Partial tears of the scapholunate ligament may respond to immobilization. Arthroscopic debridement has been shown to be a satisfactory option for partial injuries, but it is less effective for complete tears.
Various surgical procedures have been developed to address complete injuries with scapholunate dissociation to improve pain and function while preventing the potential for delayed carpal arthritis. The existing literature suggests that operative treatment is necessary and that acute intervention affords favorable outcomes.
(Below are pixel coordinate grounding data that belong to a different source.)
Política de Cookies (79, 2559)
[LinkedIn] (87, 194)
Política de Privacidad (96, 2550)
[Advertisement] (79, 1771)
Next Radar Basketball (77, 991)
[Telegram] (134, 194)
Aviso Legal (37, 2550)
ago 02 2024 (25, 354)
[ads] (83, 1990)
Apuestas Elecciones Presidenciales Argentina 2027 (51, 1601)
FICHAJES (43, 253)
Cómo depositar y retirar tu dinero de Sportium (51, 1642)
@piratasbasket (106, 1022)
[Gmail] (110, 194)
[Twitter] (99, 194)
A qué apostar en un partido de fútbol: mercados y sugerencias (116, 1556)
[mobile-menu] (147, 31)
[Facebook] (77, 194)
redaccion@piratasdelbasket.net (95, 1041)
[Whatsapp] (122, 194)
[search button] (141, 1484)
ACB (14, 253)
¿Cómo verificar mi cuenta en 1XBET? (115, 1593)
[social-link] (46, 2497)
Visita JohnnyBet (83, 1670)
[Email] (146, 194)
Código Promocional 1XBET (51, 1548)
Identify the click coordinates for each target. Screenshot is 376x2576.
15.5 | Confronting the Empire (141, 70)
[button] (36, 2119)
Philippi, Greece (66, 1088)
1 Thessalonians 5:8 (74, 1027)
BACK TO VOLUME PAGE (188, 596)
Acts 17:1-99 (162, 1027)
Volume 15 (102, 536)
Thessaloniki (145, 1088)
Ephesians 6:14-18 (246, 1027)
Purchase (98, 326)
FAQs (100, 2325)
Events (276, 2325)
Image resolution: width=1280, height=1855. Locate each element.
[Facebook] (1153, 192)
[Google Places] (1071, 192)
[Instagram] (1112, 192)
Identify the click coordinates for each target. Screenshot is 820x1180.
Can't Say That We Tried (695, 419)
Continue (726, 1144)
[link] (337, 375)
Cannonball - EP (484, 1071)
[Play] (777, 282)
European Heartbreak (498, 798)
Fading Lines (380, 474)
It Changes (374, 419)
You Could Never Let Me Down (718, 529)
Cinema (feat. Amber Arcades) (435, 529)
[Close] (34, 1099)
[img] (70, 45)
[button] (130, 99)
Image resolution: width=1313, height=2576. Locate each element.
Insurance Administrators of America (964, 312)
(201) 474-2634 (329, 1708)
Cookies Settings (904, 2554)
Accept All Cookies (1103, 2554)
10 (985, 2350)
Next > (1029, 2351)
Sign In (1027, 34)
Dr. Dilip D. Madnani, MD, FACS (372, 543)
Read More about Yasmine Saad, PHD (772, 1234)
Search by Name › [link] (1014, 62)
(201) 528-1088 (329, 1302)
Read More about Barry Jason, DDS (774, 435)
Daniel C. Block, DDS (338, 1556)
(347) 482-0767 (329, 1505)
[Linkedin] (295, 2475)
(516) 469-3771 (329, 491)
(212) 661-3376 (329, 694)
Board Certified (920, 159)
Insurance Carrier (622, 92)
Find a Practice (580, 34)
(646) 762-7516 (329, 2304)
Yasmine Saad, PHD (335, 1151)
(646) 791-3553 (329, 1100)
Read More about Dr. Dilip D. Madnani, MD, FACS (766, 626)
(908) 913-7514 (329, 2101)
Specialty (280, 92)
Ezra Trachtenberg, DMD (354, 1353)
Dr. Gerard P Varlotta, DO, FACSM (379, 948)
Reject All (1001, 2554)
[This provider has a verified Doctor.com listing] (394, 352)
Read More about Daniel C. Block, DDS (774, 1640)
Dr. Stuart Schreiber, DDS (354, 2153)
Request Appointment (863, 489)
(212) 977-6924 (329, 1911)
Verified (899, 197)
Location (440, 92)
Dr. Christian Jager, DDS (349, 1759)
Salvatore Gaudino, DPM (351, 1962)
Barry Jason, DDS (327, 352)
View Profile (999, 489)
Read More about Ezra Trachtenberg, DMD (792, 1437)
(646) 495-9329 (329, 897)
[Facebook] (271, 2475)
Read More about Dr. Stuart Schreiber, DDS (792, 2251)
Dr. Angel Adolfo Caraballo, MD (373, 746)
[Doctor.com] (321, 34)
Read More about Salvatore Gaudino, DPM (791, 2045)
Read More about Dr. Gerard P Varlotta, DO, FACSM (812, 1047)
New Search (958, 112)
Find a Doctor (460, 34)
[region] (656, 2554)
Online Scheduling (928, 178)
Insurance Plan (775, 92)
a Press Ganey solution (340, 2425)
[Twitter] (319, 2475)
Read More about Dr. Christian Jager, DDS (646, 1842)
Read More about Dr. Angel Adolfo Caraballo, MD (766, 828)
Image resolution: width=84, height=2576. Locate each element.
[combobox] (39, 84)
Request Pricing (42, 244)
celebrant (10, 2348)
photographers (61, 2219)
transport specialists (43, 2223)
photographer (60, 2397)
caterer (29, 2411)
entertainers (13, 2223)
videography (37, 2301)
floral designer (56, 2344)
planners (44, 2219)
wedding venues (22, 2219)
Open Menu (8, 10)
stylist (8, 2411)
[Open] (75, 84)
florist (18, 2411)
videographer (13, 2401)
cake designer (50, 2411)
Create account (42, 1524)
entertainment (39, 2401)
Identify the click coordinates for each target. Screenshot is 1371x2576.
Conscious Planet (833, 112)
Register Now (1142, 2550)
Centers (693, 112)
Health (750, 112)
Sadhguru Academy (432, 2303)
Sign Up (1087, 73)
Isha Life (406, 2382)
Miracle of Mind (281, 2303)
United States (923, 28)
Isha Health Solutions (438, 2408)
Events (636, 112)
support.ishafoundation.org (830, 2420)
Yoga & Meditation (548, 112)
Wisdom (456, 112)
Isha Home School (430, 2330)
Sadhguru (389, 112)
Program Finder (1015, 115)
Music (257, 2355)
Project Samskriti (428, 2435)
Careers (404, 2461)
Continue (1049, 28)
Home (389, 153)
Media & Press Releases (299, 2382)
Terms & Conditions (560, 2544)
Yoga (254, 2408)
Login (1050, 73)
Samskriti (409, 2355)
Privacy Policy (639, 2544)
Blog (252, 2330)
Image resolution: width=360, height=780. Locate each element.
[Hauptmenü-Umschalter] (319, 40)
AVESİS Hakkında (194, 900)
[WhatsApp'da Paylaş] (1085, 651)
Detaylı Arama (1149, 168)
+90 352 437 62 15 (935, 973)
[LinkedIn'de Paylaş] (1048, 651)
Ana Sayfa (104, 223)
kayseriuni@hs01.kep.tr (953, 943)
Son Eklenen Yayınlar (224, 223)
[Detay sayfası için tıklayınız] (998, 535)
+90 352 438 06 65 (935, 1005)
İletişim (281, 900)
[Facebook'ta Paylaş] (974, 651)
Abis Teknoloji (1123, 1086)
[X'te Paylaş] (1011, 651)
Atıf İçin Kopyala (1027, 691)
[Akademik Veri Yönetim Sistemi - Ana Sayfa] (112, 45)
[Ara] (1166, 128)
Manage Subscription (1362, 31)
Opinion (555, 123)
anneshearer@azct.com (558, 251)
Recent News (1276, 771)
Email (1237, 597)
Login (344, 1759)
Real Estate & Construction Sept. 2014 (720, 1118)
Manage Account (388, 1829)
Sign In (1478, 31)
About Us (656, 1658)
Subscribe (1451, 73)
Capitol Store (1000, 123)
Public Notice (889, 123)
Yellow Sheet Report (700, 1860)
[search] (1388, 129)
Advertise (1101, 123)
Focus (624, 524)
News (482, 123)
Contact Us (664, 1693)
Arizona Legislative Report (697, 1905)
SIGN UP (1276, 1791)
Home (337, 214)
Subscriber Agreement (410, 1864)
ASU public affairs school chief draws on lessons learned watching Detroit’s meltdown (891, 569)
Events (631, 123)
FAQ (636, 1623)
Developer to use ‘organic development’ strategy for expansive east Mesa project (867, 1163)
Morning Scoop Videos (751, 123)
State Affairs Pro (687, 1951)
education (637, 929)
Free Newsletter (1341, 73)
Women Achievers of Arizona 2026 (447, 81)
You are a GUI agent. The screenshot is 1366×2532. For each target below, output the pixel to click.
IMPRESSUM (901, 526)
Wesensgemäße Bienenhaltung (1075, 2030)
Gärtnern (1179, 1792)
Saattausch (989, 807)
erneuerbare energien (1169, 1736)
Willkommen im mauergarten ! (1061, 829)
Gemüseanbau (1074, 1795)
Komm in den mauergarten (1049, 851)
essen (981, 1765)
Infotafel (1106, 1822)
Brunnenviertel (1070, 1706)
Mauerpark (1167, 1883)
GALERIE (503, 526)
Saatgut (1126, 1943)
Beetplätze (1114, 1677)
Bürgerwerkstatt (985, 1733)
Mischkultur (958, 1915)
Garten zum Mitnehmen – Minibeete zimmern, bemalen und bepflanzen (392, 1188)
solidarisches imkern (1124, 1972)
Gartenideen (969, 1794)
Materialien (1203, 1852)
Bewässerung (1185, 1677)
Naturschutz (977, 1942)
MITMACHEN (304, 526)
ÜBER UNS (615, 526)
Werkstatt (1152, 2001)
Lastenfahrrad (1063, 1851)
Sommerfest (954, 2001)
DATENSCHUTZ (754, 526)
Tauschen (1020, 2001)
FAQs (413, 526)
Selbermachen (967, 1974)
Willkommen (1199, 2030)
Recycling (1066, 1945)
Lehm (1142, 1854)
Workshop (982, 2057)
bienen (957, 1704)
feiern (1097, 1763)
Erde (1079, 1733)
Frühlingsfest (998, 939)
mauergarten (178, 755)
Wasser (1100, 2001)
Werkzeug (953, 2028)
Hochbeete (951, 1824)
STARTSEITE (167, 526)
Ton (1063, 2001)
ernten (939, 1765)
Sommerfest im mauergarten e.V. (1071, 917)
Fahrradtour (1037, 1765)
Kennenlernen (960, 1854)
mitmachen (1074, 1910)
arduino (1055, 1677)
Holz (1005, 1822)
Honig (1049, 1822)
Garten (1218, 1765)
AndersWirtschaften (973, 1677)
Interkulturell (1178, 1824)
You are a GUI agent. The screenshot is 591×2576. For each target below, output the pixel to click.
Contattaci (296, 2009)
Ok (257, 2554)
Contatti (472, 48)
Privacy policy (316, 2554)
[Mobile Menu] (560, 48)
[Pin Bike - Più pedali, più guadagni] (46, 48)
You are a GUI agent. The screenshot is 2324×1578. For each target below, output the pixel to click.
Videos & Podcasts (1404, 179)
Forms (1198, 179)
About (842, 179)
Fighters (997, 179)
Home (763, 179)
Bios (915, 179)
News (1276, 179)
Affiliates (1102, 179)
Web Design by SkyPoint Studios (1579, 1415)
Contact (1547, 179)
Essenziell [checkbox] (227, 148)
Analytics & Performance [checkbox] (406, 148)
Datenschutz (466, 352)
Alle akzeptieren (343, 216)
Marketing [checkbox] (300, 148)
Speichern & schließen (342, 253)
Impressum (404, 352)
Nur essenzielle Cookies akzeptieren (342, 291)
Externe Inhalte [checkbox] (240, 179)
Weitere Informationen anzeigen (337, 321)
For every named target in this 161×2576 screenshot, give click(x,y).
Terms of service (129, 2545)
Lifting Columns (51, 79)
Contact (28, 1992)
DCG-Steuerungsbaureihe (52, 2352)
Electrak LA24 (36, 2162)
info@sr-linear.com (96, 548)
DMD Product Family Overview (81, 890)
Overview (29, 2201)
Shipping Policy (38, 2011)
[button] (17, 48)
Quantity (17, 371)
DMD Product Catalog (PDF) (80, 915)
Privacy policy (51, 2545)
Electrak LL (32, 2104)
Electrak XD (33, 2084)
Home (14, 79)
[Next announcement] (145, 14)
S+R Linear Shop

However, this type of injury places the elite athlete in a difficult situation. Treatment means loss of the season, and full recovery of strength and motion is rare. Athletes often present weeks to months after sustaining what was thought to be a “sprained” wrist. Delayed treatment results in a worse ultimate outcome, and even with treatment, it cannot be guaranteed that posttraumatic arthritis will be avoided. The scenario that leads to the most difficulty in making a treatment decision is when an athlete presents 3 months after injury with nearly full motion and minimal discomfort. A frank discussion should include the option of providing no treatment with the possibility of performing reconstructive surgery in the future.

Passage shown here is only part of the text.